Let’s see if I understand the problem: You have to render some text. This requires to compute Mipmaps when a new text-line is encountered. And that is too slow? How often does you text change then? Assuming that a user needs at least a few seconds to read a line of text it cannot be the case that mipmaps cannot be generated fast enough for this. There has to be another problem - that is a problem in the structure of the problem-solution.
Have you tried to build up a dictionary of word-textures and stitch words together to form a text-line? I’ve made good experiences with such an approach. A dictionary of a few thousand distinct words is often more then enough to form a whole page of text (I don’t know about asian languages though…). This makes new textures and mipmaps to be generated relatively small and hence should increase performance.

Computing mipmaps is only too slow because it happens in the rendering thread. When they are created, one or two frames take much longer to render which causes jumps in the animation. I don’t think dictionaries can be used. The application has to support all possible languages, not just one. I need to be able to render ANY text and on the fly. I still think the best approach could be to create all mipmaps in the application but in a separate thread and upload them asynchronously using PBOs. This way it is only a slightly bigger memory transfer which would more than likely not disrupt rendering. The question is (I have never done anything like this, nor did I find any info on the net): do I need to use a separate PBO with its own mapped memory buffer for each mipmap level or is it possible to upload all mipmaps at once as a continuous buffer?

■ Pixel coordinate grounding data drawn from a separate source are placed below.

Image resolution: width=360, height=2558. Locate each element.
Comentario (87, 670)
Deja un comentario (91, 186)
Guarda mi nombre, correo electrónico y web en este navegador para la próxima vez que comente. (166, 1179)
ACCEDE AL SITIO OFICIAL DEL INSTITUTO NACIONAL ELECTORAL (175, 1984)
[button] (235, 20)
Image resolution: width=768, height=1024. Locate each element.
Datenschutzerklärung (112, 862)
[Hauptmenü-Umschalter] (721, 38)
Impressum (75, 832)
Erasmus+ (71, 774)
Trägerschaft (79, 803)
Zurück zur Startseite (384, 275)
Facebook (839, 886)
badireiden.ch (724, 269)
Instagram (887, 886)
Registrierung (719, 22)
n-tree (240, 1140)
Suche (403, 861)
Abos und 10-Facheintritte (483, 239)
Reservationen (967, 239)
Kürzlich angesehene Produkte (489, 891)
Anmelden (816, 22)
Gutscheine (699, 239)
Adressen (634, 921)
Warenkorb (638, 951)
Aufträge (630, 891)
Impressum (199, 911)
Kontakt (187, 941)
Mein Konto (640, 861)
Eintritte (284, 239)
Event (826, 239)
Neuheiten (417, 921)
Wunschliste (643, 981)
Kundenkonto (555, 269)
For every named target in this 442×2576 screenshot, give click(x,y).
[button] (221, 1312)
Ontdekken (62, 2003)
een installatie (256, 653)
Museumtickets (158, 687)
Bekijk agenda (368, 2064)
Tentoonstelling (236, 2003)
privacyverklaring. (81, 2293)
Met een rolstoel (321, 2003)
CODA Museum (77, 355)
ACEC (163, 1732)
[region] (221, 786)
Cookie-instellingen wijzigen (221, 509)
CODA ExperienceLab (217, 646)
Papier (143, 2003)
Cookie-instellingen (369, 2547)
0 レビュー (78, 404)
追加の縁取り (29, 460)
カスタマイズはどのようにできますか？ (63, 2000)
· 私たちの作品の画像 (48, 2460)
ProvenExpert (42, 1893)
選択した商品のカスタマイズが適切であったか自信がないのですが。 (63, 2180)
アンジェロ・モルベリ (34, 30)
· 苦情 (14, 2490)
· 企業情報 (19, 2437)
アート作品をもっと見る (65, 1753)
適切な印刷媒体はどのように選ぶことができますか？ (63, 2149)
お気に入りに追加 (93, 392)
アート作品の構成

Either you’re writing very small text or we’re talking about different things. A screen full of text isn’t likely to consist of more than a few thousand words at maximum - regardless in which language. My idea was to generate a map “Word in Unicode->Texture” that contains the last few thousand word that were used, extending it on the fly as needed. When a new text-line is to be drawn onto the Screen it is likely that it consists of or at least contain words already on the Screen somewhere, which means that those words are in the map and hence do not Need to be recomputed. As a word is much smaller than a text-line mipmap generation will be faster. Of course I don’t know your application nor do I know the repitition patterns for east-asian languages but I’d advise to look for the repitition of words (not CPU-words - language words) on the Screen. If the most recent text-line contains words already on the Screen you’re computing mipmaps repeatedly for the same shapes to Display it.
If that ain’t the case - i.e. there are no repititions - you could perhaps generate mipmaps for the text-line to be drawn in a separate thread not using OpenGL for this at all. If the text-line Shows up just one or two Frames after issuing the order to draw it the user is unlikely to see any difference.

We are talking about different things. As I said, I get Windows to render my text lines as a series of contours to avoid all the problems with character to glyph layout in all the exotic languages. Words and dictionaries would not help at all. Even if I render letters and words that already occur in other lines, I would still use a lot less memory than if I convert all the glyphs of a font having multiple language scripts (e.g. simple Arial has more than 3000 glyphs). I render text into fairly high resolution bitmaps so I don’t have problems with magnification, just minification. The visual quality of the text is very important, so the rather imperfect antialiasing bilinear filtering offers is not good enough. I can either find a way to offload as much as possible of mipmap creation to another thread, or use a shader to do something similar to mipmap access. I would appreciate any help if someone has experience with either route.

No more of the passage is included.